Friday, June 12, 2009

Trinity Sunday & the Athanasian Creed

At Necessary Roughness is an interesting post on Trinity Sunday. His pearl illustration, in which he compares the writing of the Athanasian Creed to the formation of a pearl, generates some helpful thinking, but it is generated by thinking that is not quite accurate.

As he indicates, a pearl is the product of covering over of something that is foreign and harmful to the oyster. But the Creed is not like this. Rather than a covering over of a foreign and harmful substance in the body of Christ with an inanimate and innocuous material, the Creed is an exposition of the all-powerful Truth, which actually exposes and expels what is foreign and harmful.

It seems that the most common response to the Athanasian Creed is to call it a refutation of the various heresies. It certainly was written in response to these, but not with refutation as the foundation. The Creed is written as an exposition of the true and catholic faith, without which salvation cannot be given and received.

When a person reads or recites this creed, what is encountered is not a refutation of falsehood, but a confession of the Truth. The Creed is very much more than a refutation. The Truth always leaves falsehood refuted, simply by the light that is generated by the Truth. In the light, that which is false simply does not match that which is true.

The Creed is written as a confession of the catholic faith by which salvation is given and received. It is written for the purpose of edifying the body of Christ, for strengthening the weak and faltering. Those who refuse to receive this Creed are surely exposed by their rejection of the Truth as it is clearly stated, but that is a secondary function of the Creed.

It is a mistake to view the Ecumenical Creeds as means of keeping heresies and heretics out of the Church.
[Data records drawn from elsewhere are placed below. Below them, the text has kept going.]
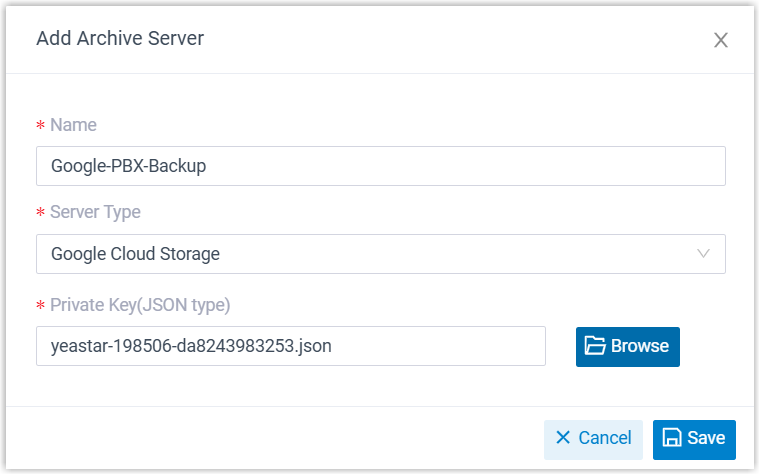Click the floppy disk icon on Save
Image resolution: width=760 pixels, height=475 pixels.
click(673, 438)
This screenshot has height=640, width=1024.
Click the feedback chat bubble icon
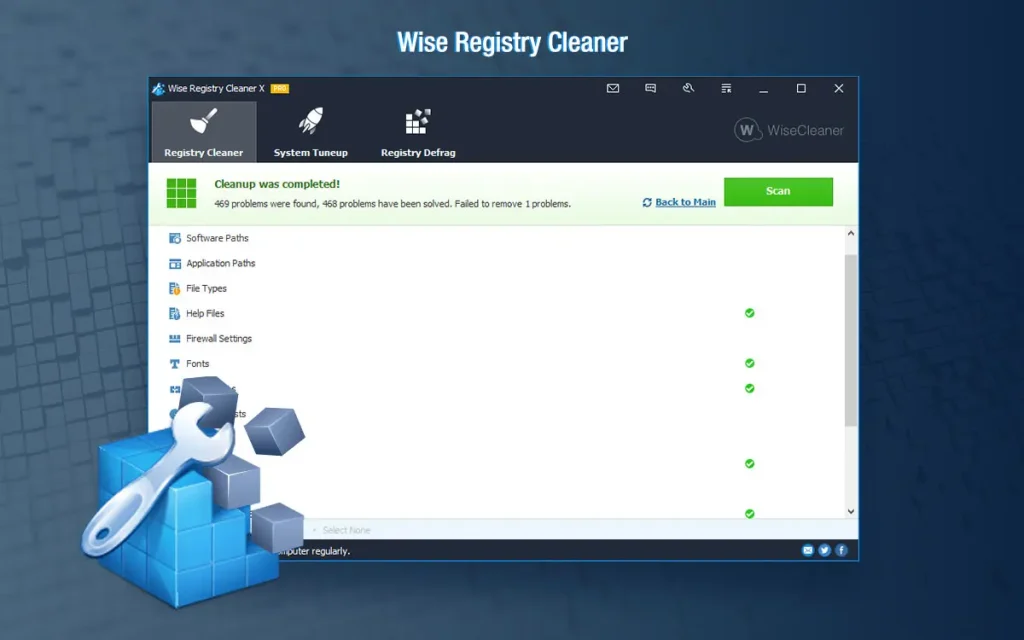coord(650,88)
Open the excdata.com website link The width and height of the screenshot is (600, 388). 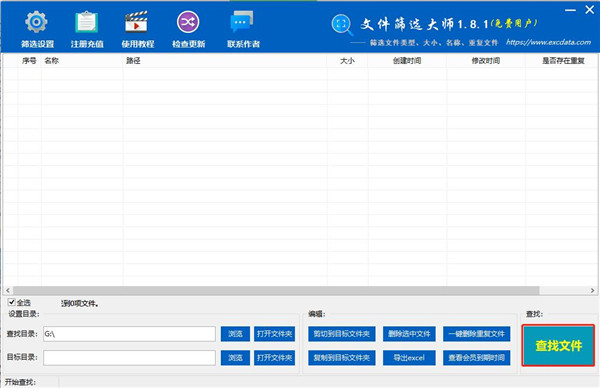pos(548,42)
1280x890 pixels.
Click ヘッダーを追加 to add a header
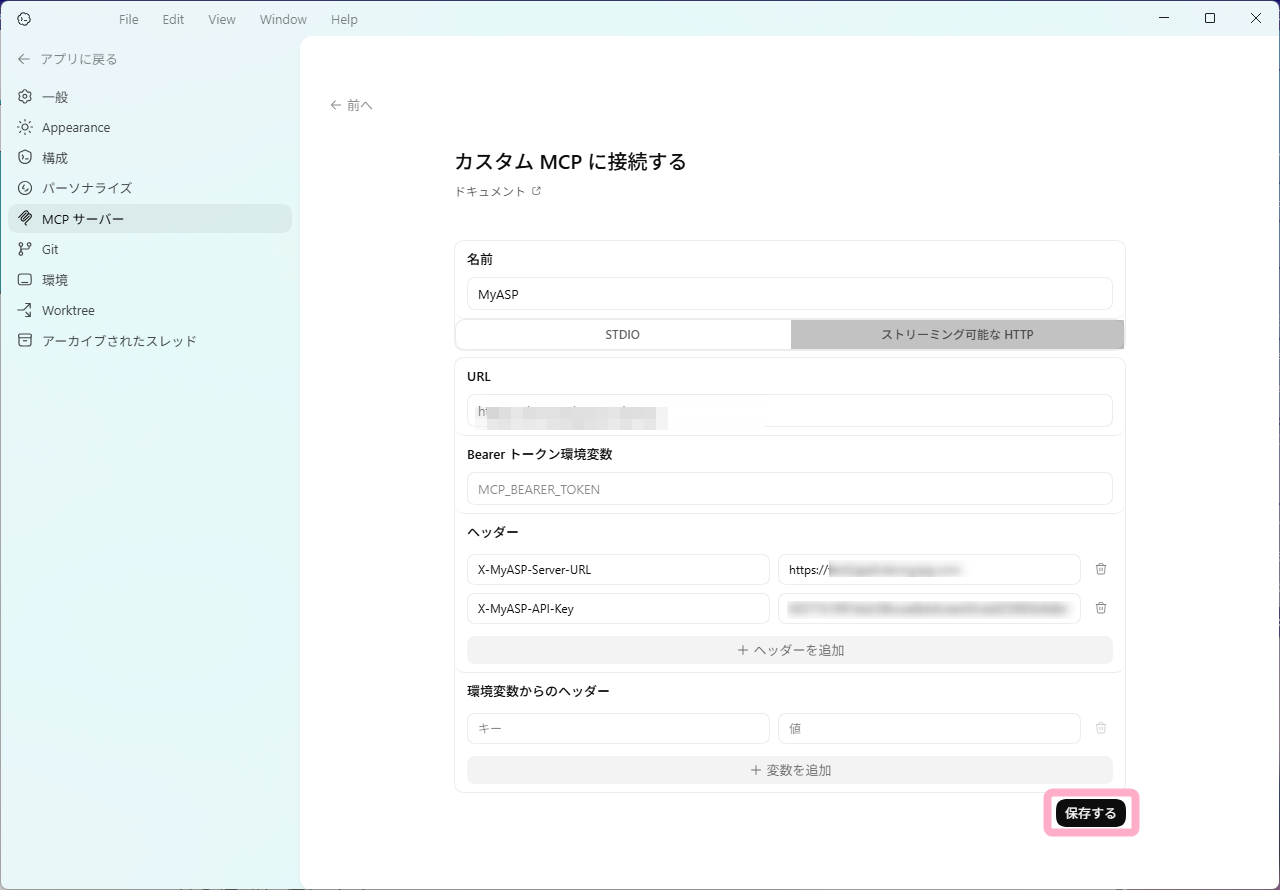pos(790,650)
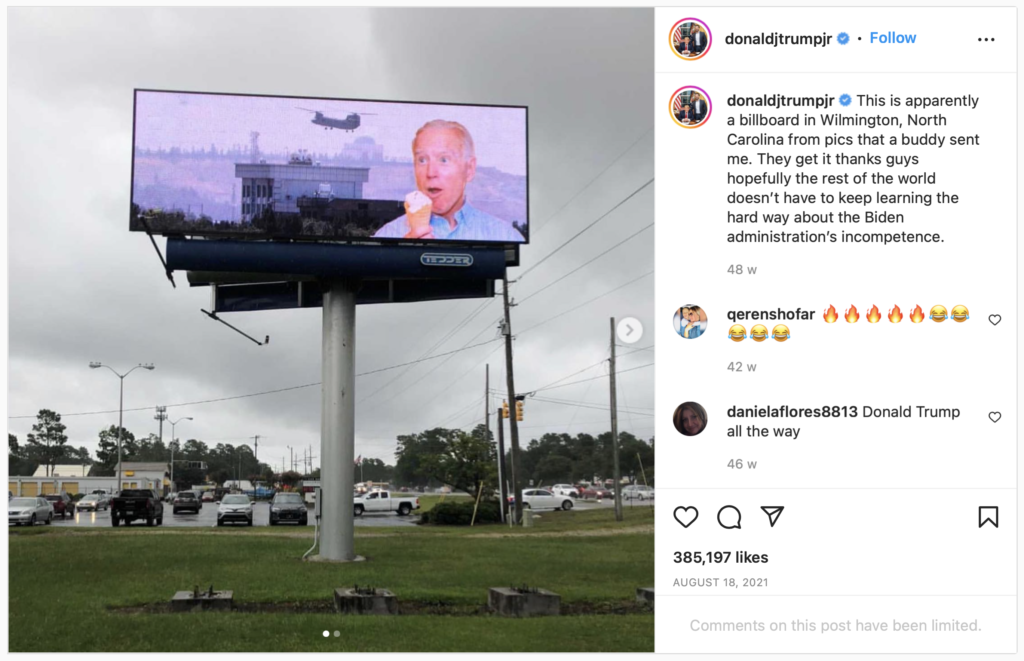Image resolution: width=1024 pixels, height=661 pixels.
Task: Open the August 18, 2021 date link
Action: 720,582
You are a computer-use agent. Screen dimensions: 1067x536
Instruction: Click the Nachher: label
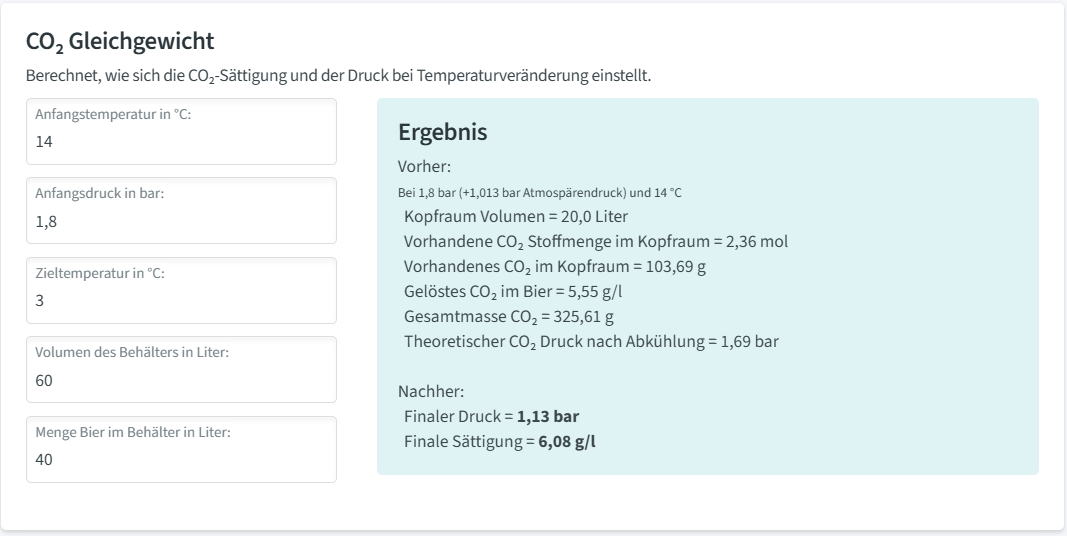[x=431, y=391]

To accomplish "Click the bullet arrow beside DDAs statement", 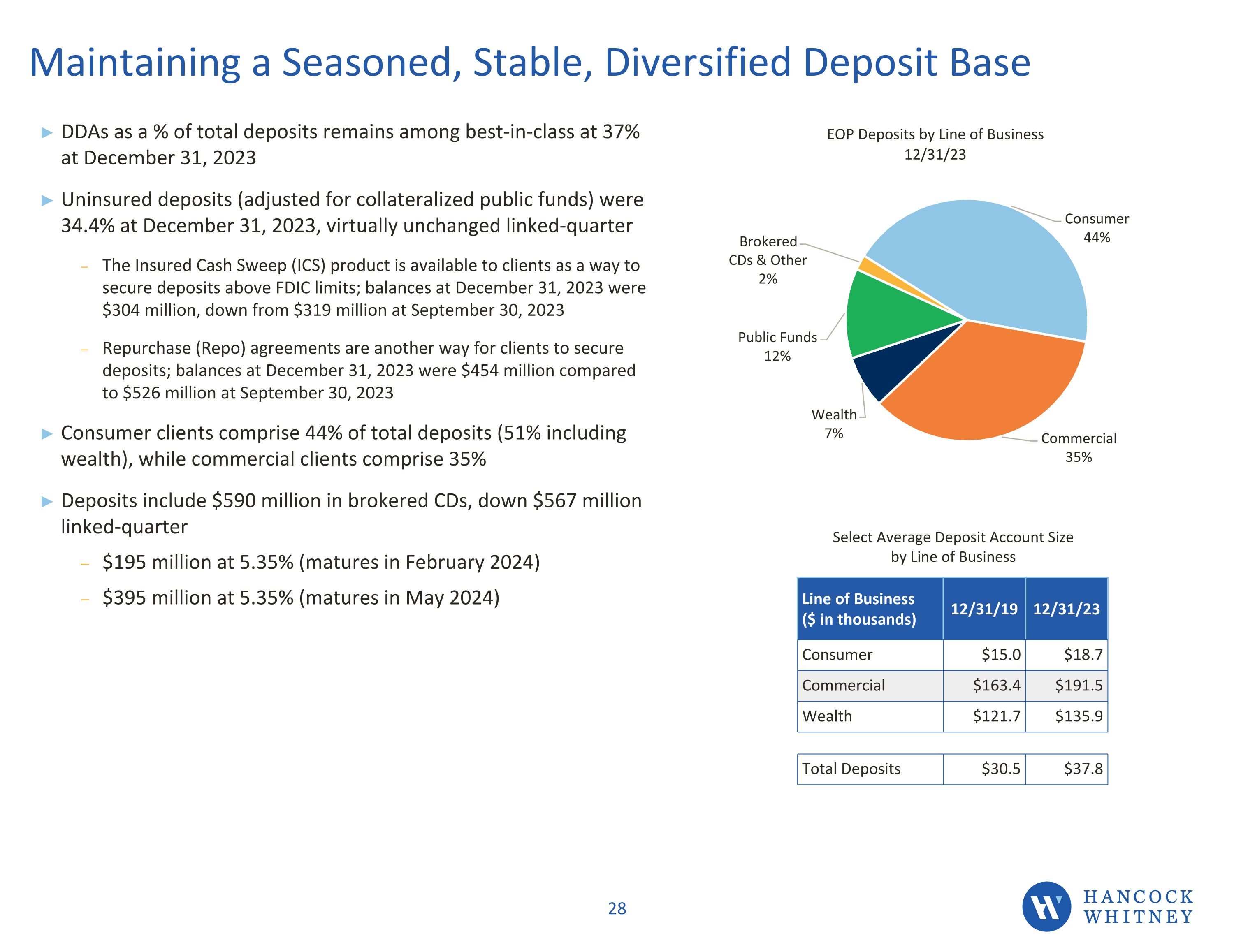I will 47,133.
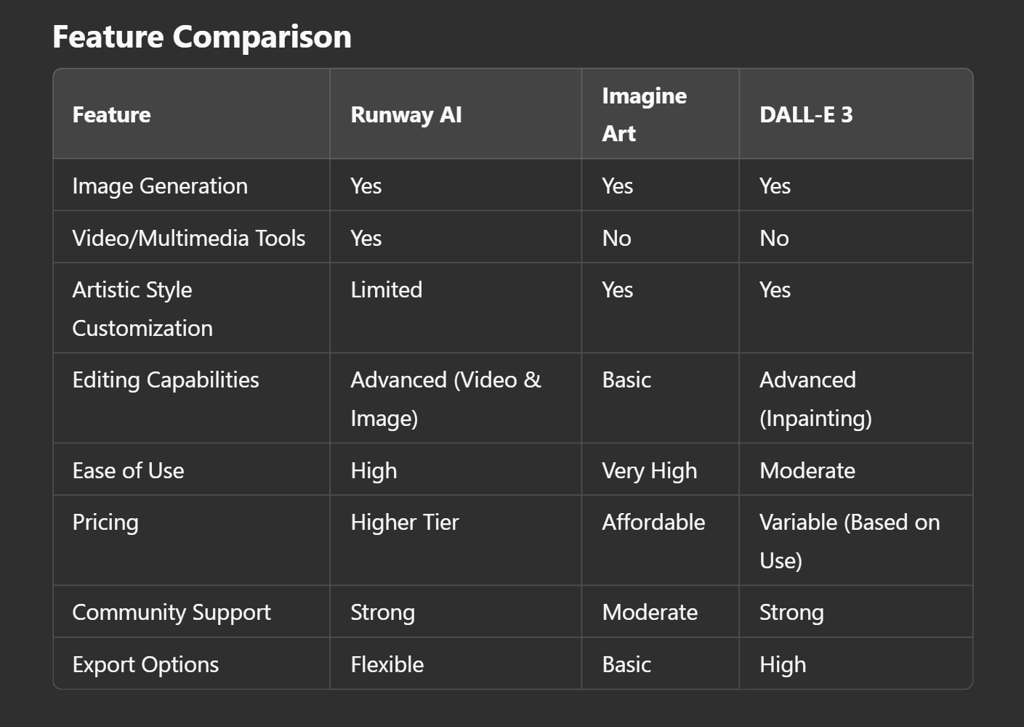Click the Advanced (Video & Image) cell
Screen dimensions: 1024x727
point(445,398)
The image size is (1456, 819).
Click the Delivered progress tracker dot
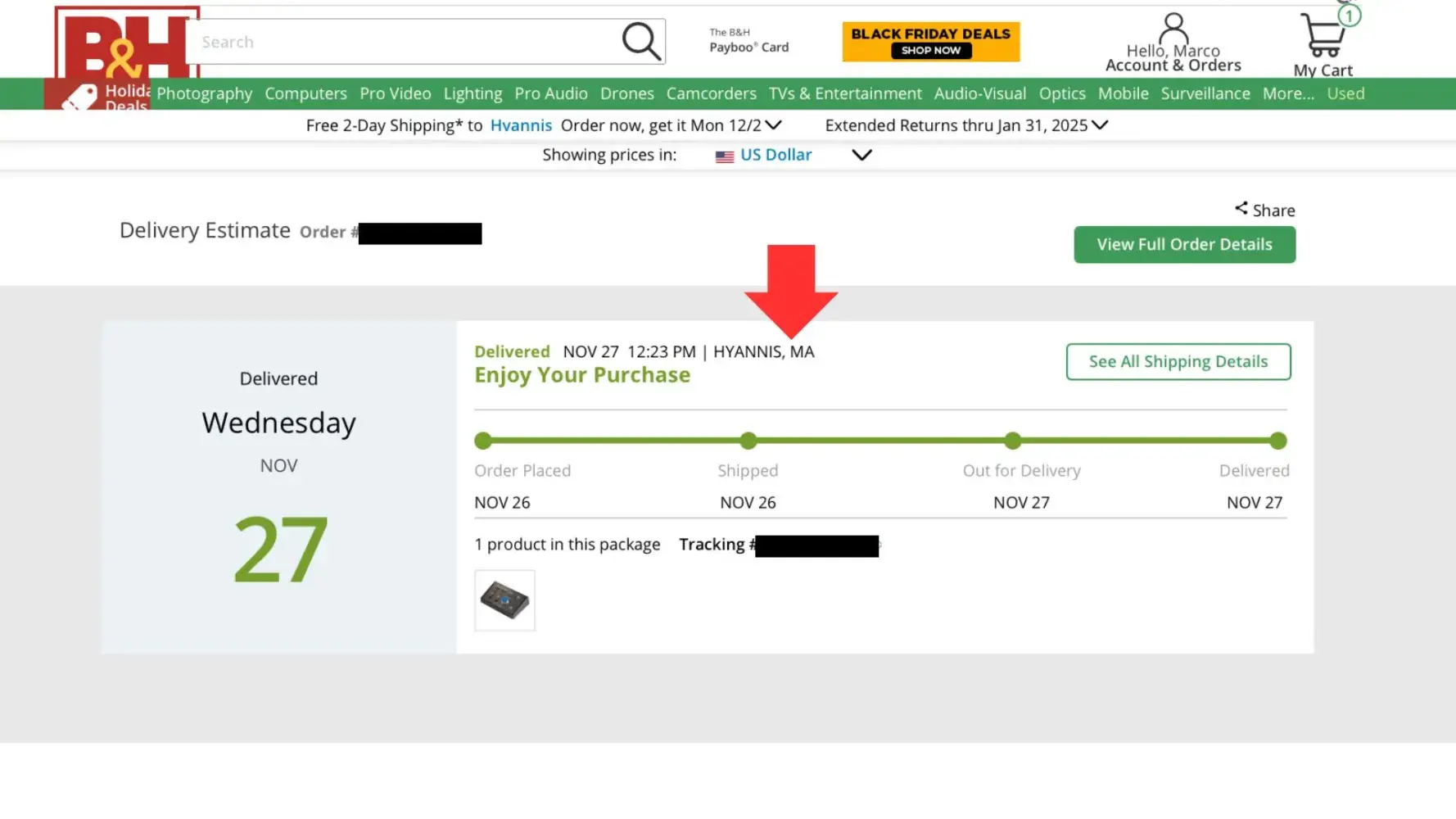1277,441
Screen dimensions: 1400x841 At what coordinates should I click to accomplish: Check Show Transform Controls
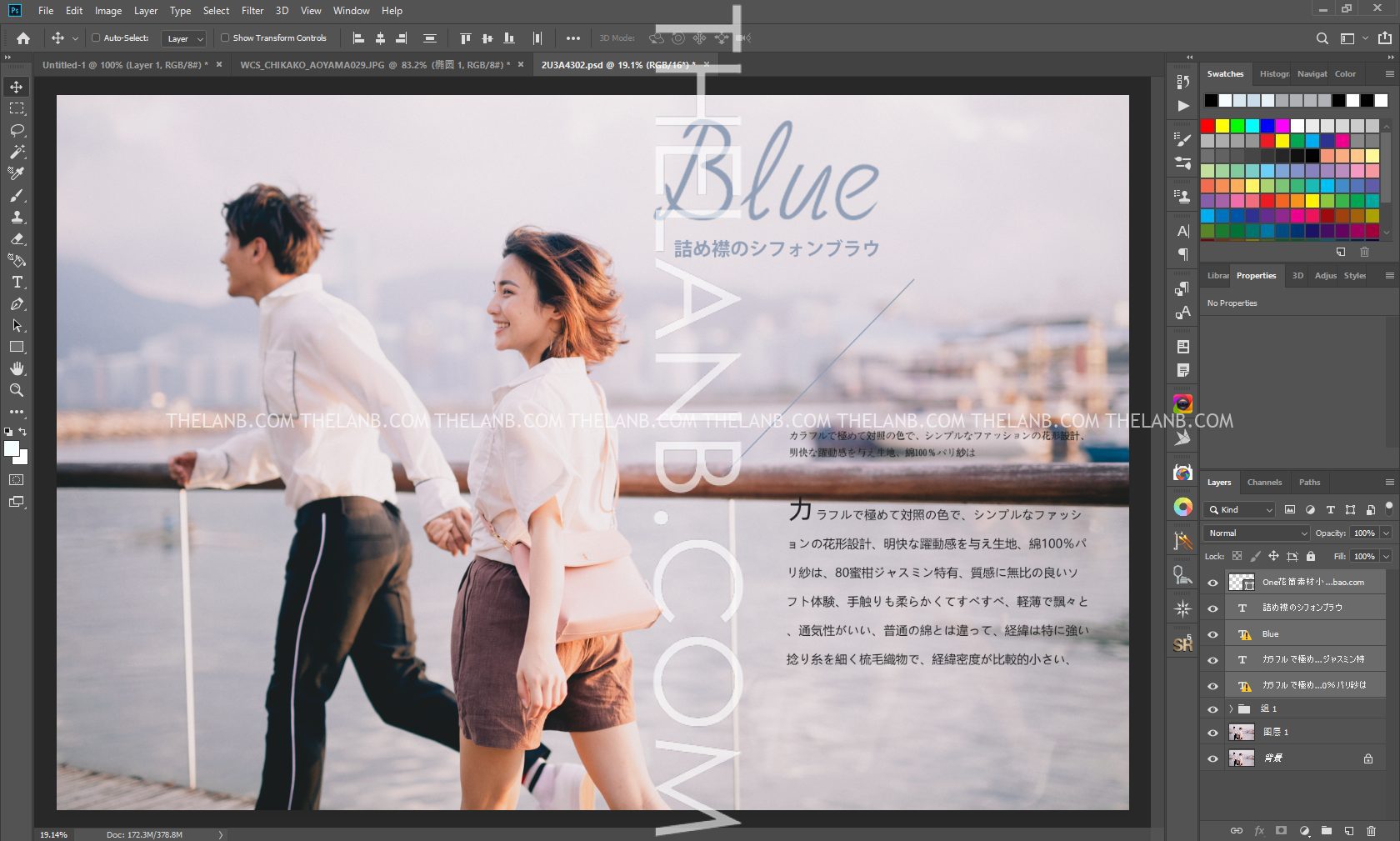(x=225, y=38)
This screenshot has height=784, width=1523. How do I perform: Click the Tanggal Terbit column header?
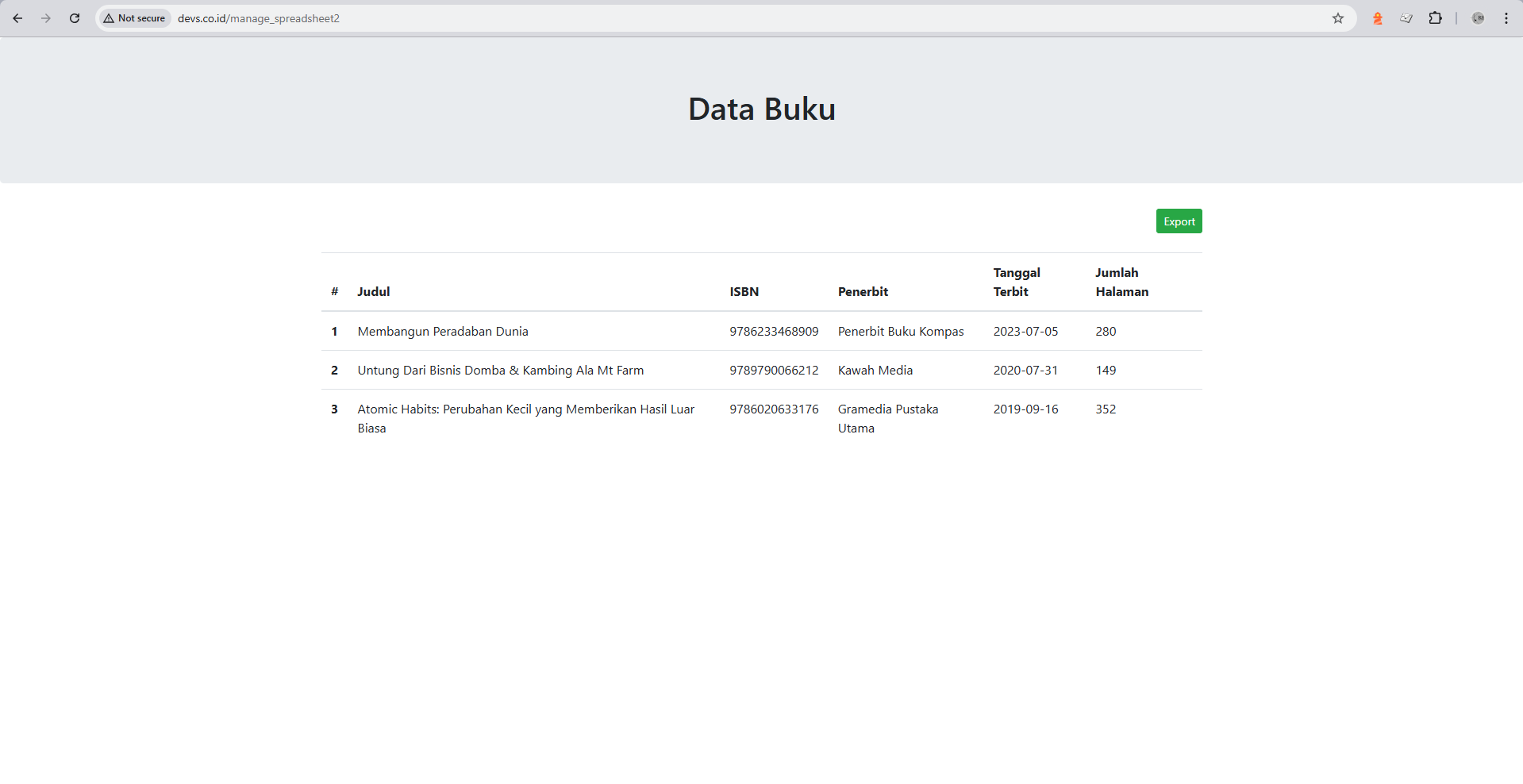pyautogui.click(x=1017, y=282)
Rather, they are declarations of what the Church really is, so that people may freely come to the source of the Truth and not have the true faith stolen from them by false prophets and by people’s own misunderstandings.

Conservative Lutheran church bodies have often presented the creeds and especially the Athanasian Creed as refutations of false doctrine. Because of this much legalistic thinking has prevailed amongst those holding such. Then the notion that the Bible is counted as the Word of God and that the Creeds and the Lutheran Confessions are counted as true expositions of the Word of God is counted as being equal to and truly holding and believing and living the true faith. This is what happened with the Pharisees and the scribes and Sadducees.

The true Church does not have as its business the refutation of falsehood. Rather, it is the living body of Christ, founded upon and gathered unto the Truth. Where the Truth is taught and guarded, all that is false is naturally perceived as false and foreign. Where the activity is continual confession and exposition of the Truth, falsehood has no foothold and those who prefer falsehood expose themselves. Such shall be acknowledged according to what their own works/confessions expose concerning them and they are thereby refuted and ultimately excommunicated. But this is actually a foreign work of the true Church and of the Creeds of the true Church.

It is notable that in the Gospel accounts the Lord Jesus is not reported as having given orders to the apostles or to the others who were sent out that they should refute falsehood. Rather He sends them forth to preach the Gospel to all who will receive their peace. He said that where that peace is rejected that they should simply depart and make clear in their leaving that they are not one with those who reject their peace, which is the peace of God in Christ.

In contrast, consider the immense amounts of energy wasted in the building and defense and reclaiming of people’s church bodies. Consider the amount of time and money and energy thrown away on evangelism programs and on trying to win souls for Christ. If only those professing to be the Church of the Creeds would live by them, not counting their confession of them as anything more than the Truth at work in them. Then they would be true gatherings unto the pure Word and Sacraments, rather than gatherings of mangled church bodies where fighting for the Truth is the order of the day.

The Athanasian Creed is not written to be used as a refutation of heresies, but as a confession of the true faith by which all men must be saved. Salvation, not refutation, is the foundation of the creeds. Since this salvation is unlike any other proclamation in the world, it stands in such stark contrast to everything else that the foreign notions, when exposed to the Truth’s light are by their very nature exposed as foreign and false. Anyone who truly knows the God of the Athanasian Creed naturally cringes at the hearing of anything else and will gather only to the proclamation of the catholic faith confessed in this creed.

This is the purpose and nature of the creeds.